- [Problem requirements]:
What you give back from the listing below should be an exact copy of the lines from the one with "The height and" down to the one with "Click the 附件清单 section heading", and it should contain no pictures.

- [Data supplied]:
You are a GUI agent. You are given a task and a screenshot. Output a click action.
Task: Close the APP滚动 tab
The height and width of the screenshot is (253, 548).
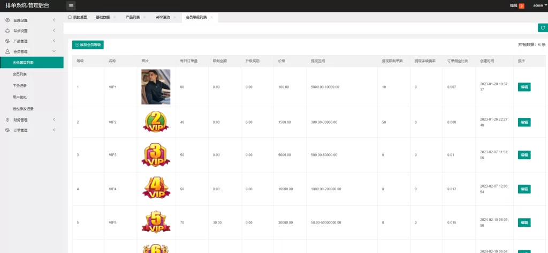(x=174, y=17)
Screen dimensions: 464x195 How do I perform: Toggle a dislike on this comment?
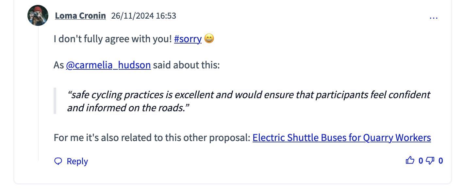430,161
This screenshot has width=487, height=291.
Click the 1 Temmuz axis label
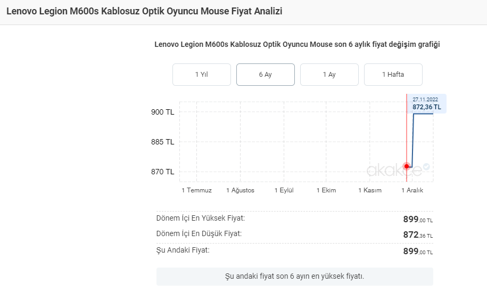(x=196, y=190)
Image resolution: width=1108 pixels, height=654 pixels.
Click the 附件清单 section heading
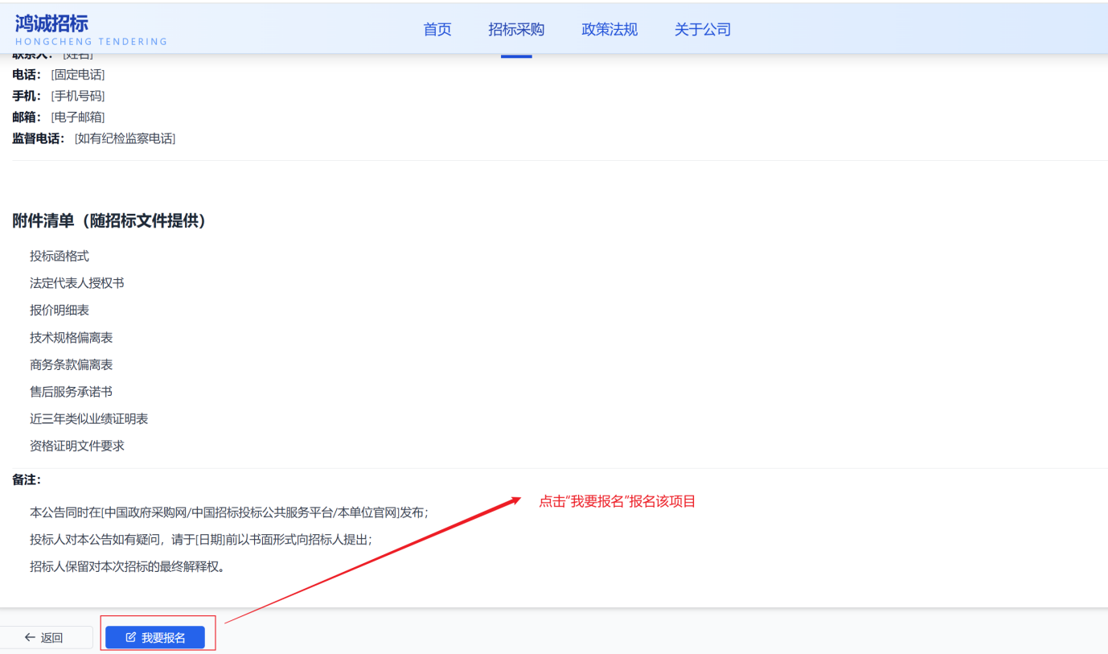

...

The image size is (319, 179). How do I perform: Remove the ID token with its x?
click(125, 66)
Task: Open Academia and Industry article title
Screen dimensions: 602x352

--

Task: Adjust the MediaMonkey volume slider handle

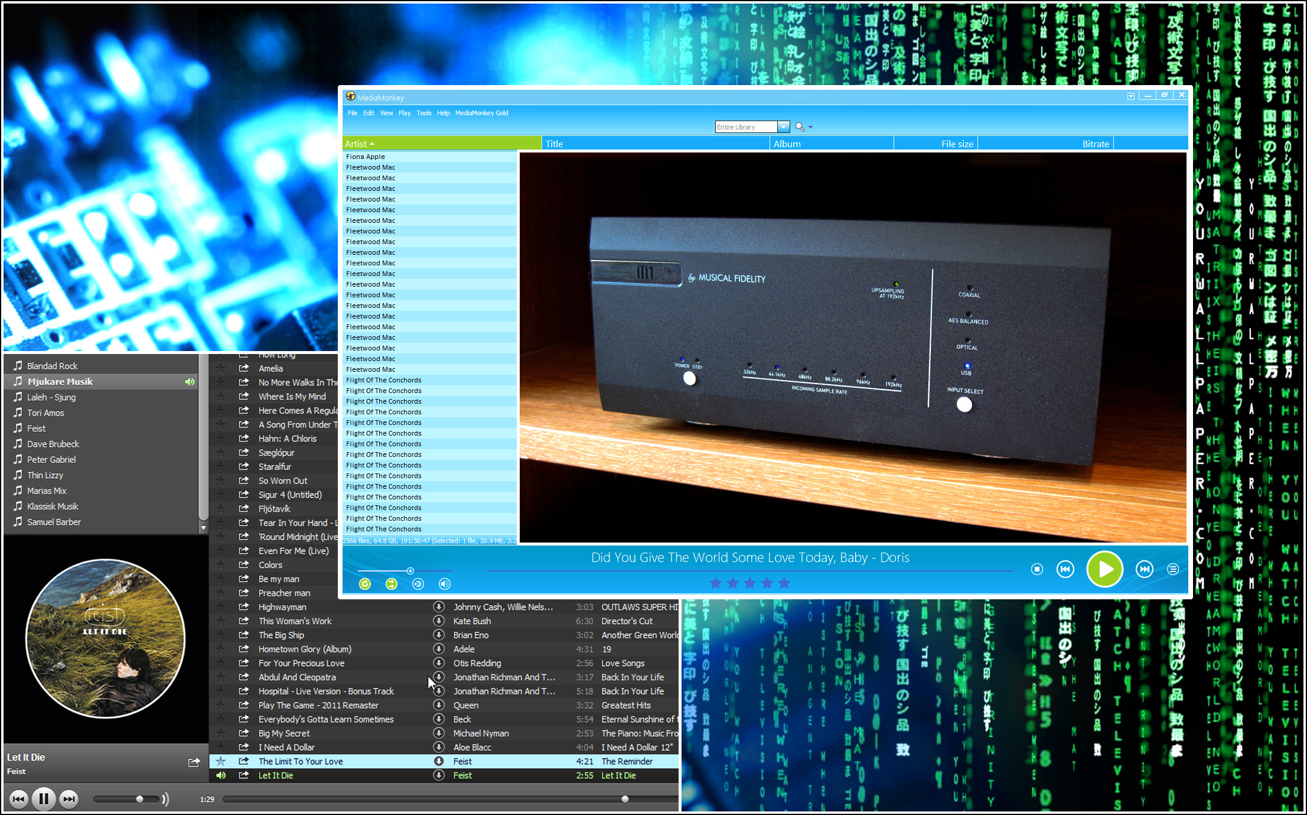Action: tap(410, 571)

- [The completed task]:
The height and width of the screenshot is (253, 548).
(x=174, y=17)
Screen dimensions: 464x195 How do I perform: Toggle a dislike on this comment?
430,161
This screenshot has width=487, height=291.
Click the 1 Temmuz axis label
(x=196, y=190)
Image resolution: width=1108 pixels, height=654 pixels.
Click the 附件清单 section heading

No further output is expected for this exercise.